Por cruel coerência, ignoram-se, sem maiores cerimônias, pessoas que, ou não são consideradas úteis ou que supostamente atrapalham as zonas de conforto. Justificam-se abortos, reivindicando ambiguamente o direito da mulher sobre o próprio corpo, relegam-se doentes e idosos ao ‘abrigo’ de casas de repouso porque não se tem tempo para deles cuidar decentemente. Dispensam-se funcionários sem maiores considerações alegando reestruturações e invocando maior produtividade. A lista de descasos e desconsiderações para com o ser humano é lamentavelmente longa e cruel! Com o objetivo de corrigir essas infames distorções, Jesus nasce e assume integralmente a condição humana.
Cristo levou esperança por onde andou justamente porque soube dar atenção ao ser humano, em especial ao que mais a sociedade ignora e desconsidera. Ele foi motivo de alegria e de esperança. E determinou que sua memoria fosse preservada justamente pela atenção e pelo respeito que devem ser oferecidos a cada ser humano, precipuamente por ser humano!
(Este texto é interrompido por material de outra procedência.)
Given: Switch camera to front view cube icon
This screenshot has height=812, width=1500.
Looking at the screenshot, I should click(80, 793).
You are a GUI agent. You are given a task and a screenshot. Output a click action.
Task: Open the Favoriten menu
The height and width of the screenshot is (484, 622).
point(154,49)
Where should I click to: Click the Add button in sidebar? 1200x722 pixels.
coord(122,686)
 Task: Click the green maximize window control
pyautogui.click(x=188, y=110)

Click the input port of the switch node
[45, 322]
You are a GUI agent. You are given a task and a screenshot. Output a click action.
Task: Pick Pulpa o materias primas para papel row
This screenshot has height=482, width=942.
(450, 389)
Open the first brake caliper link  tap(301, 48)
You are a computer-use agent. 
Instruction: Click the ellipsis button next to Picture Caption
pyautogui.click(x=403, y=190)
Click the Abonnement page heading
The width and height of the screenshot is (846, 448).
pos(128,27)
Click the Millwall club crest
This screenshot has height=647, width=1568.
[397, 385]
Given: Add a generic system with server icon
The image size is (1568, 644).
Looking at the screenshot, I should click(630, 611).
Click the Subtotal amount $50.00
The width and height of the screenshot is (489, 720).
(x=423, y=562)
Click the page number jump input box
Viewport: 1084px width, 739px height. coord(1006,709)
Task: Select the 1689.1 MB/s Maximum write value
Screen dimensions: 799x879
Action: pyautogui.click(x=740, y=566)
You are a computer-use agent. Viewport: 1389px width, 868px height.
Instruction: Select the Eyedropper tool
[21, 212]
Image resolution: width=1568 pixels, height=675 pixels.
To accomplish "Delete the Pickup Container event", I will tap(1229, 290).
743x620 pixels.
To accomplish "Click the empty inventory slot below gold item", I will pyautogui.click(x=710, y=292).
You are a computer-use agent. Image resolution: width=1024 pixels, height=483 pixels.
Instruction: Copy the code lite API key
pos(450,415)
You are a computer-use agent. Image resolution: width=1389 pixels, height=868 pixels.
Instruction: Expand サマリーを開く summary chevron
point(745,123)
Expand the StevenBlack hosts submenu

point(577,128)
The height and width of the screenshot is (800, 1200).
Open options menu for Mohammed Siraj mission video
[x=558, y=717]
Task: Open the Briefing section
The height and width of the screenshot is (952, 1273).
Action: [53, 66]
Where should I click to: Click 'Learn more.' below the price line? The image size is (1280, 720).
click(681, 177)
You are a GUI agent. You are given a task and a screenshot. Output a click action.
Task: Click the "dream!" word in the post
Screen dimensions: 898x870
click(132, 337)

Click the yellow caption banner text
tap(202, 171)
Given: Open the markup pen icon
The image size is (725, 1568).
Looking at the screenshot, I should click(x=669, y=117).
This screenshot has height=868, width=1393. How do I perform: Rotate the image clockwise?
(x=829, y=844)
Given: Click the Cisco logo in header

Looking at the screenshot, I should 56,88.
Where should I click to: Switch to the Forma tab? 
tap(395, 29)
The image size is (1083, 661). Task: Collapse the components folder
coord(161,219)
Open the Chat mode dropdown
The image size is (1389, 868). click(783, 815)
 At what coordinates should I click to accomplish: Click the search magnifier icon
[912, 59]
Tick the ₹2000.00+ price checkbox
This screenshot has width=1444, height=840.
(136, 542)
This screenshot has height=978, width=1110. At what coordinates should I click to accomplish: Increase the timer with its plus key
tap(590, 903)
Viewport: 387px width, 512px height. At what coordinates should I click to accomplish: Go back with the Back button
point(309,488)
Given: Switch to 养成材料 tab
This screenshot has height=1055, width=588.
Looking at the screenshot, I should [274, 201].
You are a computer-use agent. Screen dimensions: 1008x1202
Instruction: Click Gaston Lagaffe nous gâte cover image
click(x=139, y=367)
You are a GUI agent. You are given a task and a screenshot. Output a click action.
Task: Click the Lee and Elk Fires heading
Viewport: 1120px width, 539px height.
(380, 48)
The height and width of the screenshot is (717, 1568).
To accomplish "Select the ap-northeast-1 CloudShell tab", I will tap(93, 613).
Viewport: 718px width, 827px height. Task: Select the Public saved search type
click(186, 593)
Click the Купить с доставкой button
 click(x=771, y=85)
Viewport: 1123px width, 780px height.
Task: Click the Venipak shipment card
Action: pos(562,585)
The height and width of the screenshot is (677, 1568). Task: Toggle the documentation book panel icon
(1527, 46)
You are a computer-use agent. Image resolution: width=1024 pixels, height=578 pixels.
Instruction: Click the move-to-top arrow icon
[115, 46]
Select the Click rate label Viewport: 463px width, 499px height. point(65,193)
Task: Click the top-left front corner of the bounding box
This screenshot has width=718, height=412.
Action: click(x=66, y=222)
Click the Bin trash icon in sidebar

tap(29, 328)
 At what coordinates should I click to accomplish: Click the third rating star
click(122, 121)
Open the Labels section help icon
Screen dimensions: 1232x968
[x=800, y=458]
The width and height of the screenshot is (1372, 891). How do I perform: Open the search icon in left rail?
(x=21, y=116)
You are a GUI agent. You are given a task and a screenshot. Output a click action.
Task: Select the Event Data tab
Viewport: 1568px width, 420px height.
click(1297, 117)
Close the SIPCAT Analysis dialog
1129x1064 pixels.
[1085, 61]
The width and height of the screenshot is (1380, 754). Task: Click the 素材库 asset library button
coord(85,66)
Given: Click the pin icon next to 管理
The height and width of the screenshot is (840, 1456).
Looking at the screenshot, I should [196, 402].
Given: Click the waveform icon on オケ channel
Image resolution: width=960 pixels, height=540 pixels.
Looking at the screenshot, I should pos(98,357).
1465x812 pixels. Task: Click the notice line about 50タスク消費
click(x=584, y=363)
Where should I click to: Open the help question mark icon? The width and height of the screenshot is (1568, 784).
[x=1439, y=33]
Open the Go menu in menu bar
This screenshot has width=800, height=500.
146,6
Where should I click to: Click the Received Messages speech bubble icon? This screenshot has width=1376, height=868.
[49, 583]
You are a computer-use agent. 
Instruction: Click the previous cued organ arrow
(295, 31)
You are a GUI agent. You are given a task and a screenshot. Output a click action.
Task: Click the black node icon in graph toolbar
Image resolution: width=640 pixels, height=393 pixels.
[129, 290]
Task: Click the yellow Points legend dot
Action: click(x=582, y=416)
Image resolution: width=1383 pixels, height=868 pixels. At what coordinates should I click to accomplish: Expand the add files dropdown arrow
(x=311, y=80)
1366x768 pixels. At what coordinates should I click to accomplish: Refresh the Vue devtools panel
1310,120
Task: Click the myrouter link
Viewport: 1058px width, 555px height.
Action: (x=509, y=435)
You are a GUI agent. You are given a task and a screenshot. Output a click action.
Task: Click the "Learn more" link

Ao insistir na fraternidade e solidariedade que devem existir entre a s pessoas, e que devem ser a tarefa primordial de quem se apresenta como seu seguidor, Jesus lembra a mais elementar verdade que deve estar na mente e no coração de cada pessoa: somos todos interligados. Ilusão crassa imaginar que alguém, ou alguma classe, pode ser feliz enquanto permanecer de costas ou indiferente para as necessidades de seu semelhante. Amplamente justificável é a alegria na celebração do Natal de Jesus Cristo!
Nasce o Homem que vem reconduzir a humanidade ao rumo certo do respeito e da consideração pelo semelhante! Esta alegria nada tem com riso nem gargalhada. Nem necessariamente depende de fartas ceias, embora não as exclua. Repousa fundamentalmente na serena certeza da vinda do Salvador, o Homem que veio restituir a dignidade e reorientar a humanidade a andar pelo caminho do respeito e da solidariedade!
Padre Charles Borg é vigário-geral da Diocese de Araçatuba e pároco da Paróquia Santo Antônio de Pádua, na mesma cidade.